#### [DESCRIPTION OF THE TASK]
Using the records below, write out the line with "This screenshot has width=1504, height=925." and each line after it through the final one, exactly, and only those.

#### [PROVIDED INFORMATION]
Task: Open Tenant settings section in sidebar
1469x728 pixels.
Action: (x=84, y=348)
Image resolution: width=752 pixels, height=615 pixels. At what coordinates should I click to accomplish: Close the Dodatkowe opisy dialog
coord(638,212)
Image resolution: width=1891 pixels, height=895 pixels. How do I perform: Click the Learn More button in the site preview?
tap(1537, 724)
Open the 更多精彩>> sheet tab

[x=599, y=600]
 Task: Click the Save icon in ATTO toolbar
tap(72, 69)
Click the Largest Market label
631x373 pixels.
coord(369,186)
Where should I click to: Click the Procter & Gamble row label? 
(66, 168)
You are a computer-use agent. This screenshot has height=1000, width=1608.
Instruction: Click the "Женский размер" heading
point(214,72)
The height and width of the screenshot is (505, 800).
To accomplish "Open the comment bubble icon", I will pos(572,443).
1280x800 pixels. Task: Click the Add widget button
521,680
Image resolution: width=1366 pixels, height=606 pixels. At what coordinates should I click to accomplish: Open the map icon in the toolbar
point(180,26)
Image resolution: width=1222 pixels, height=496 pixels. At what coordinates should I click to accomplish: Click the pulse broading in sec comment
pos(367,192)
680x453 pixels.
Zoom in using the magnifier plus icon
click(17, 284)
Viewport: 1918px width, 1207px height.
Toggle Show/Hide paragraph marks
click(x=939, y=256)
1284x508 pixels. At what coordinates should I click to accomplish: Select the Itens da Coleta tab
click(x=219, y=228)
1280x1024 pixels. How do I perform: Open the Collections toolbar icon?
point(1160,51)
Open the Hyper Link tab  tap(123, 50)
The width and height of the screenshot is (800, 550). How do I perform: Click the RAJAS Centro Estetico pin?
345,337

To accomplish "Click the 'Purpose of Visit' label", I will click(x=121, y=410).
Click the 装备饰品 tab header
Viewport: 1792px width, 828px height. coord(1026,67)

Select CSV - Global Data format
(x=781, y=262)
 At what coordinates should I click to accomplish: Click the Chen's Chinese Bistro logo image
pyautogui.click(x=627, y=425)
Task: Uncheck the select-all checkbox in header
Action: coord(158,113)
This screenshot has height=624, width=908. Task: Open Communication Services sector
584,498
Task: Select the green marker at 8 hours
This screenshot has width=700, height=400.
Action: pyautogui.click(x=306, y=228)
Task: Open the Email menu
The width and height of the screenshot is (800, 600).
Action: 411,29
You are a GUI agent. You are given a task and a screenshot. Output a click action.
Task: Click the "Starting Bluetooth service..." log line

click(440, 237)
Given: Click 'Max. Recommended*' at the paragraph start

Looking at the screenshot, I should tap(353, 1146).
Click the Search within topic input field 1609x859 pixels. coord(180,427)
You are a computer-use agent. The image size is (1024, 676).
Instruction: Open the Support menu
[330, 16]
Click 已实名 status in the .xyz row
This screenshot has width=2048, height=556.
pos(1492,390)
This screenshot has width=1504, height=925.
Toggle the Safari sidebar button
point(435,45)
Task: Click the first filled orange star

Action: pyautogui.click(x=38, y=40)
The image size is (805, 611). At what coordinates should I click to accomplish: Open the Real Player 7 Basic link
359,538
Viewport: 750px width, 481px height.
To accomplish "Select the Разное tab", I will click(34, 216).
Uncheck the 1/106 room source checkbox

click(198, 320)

#### [RESULT FOR THIS TASK]
This screenshot has width=1504, height=925.
Toggle the Safari sidebar button
point(435,45)
Task: Click the first filled orange star

Action: pyautogui.click(x=38, y=40)
The image size is (805, 611). At what coordinates should I click to accomplish: Open the Real Player 7 Basic link
359,538
Viewport: 750px width, 481px height.
To accomplish "Select the Разное tab", I will click(34, 216).
Uncheck the 1/106 room source checkbox

click(198, 320)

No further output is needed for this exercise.